# Madagascar Lace plant... advice?



## manim3 (Jun 25, 2011)

hey guys,
i just got one of these beauties and got it in my tank... any special advice i should be aware of these guys? i know these are pretty sensetive plant to grow..

thansk<
M


----------



## smash (Apr 28, 2010)

Aw man, I've been looking for one for a while now, where'd you find one?


----------



## CRS Fan (Apr 21, 2010)

smash said:


> Aw man, I've been looking for one for a while now, where'd you find one?

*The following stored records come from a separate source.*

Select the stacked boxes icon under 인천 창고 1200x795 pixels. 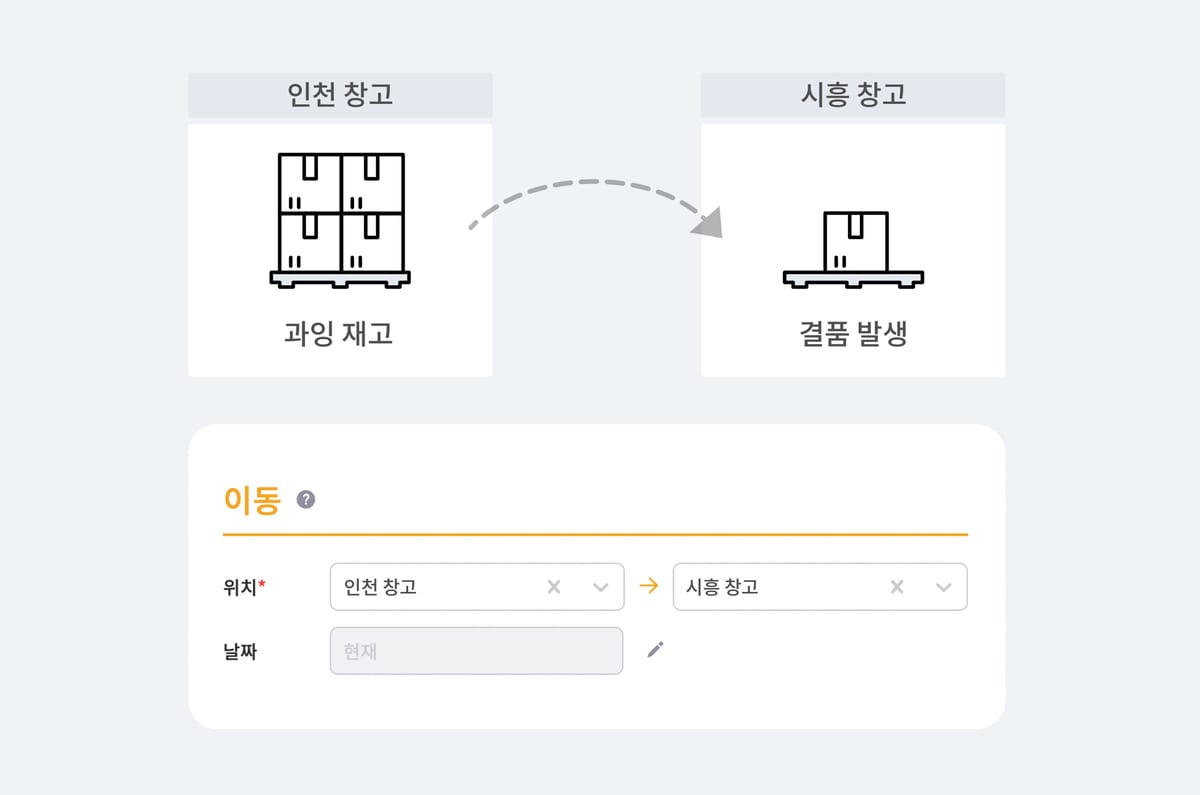(340, 221)
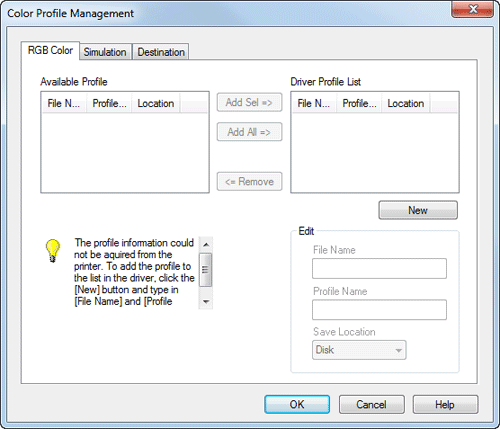
Task: Open Help for this dialog
Action: (445, 404)
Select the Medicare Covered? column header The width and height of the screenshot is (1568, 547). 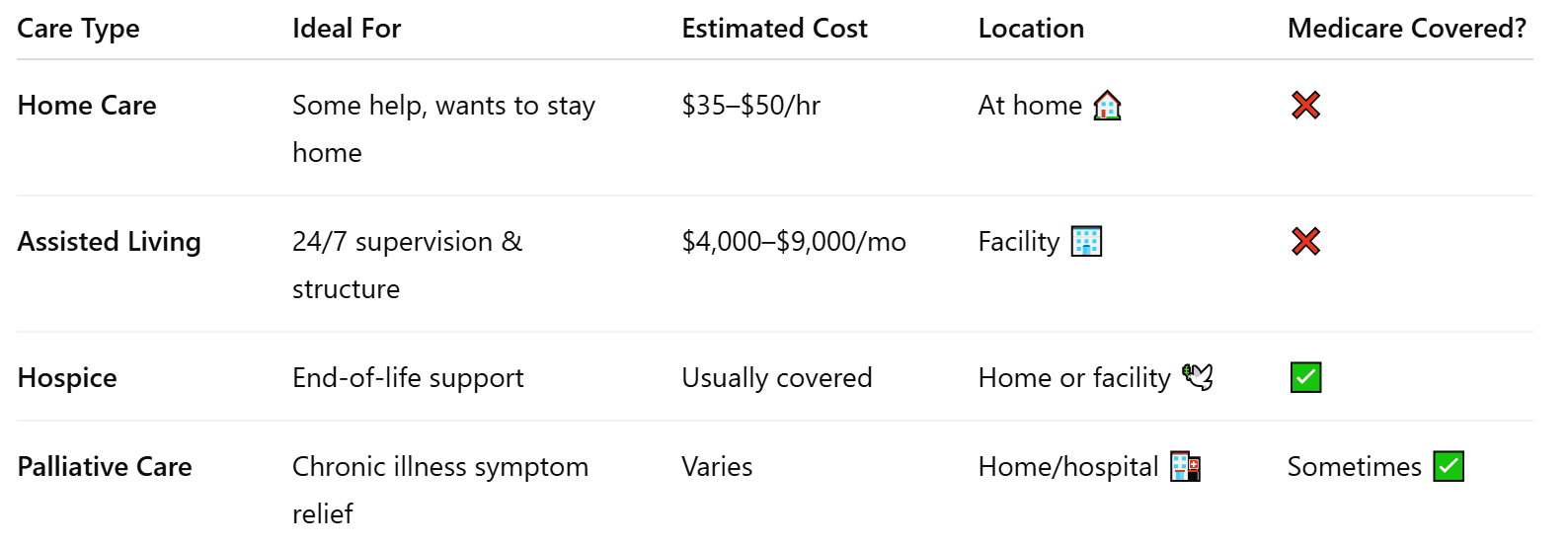point(1407,29)
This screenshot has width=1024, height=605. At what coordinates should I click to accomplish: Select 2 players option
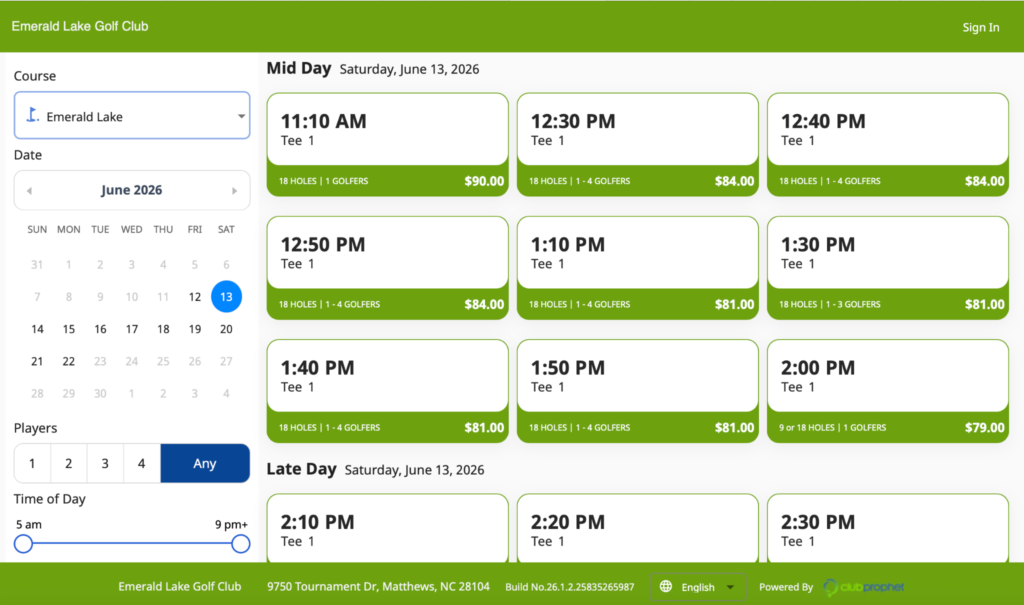[69, 463]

Aquariums West had 2 large ones yesterday for sale.

Best Regards,

Stuart


----------



## manim3 (Jun 25, 2011)

i know man! it is quiet a beautiful plant... i got it in pet habitat by Coquitlam Center, it was the only one they had actually and it has been in their store for a long time so it is a big one, and it was hiding in one of the tanks below all other tanks, i guess i got lucky on it... if i get it to make some flowers and seeds i can definitly give you some in close future


----------



## manim3 (Jun 25, 2011)

hey Stuart, i heard from Rob that you got some fantastic red plants  do you have any for sale or trade? also since you have on your signiture that you like pressurized CO2, i am curious to know where did you buy your CO2 system?


----------



## eternity302 (Apr 22, 2010)

I have one... it was beautiful... until i found out bala sharks/denisoni barbs/congo tetras chew on it! I have less than 1/4 of the plant left =( They gnaw on it for fun!


----------



## manim3 (Jun 25, 2011)

oh no... that sux... i am glad i dont have any of those gays... though i have a rainbow shark i wonder if it would that...


----------



## Momobobo (Sep 28, 2010)

PJ pets in Richmond had some the last time I went there...


----------



## Nephrus (Apr 2, 2011)

I saw some at IPU richmond tonight


----------



## eternity302 (Apr 22, 2010)

manim3 said:


> oh no... that sux... i am glad i dont have any of those gays... though i have a rainbow shark i wonder if it would that...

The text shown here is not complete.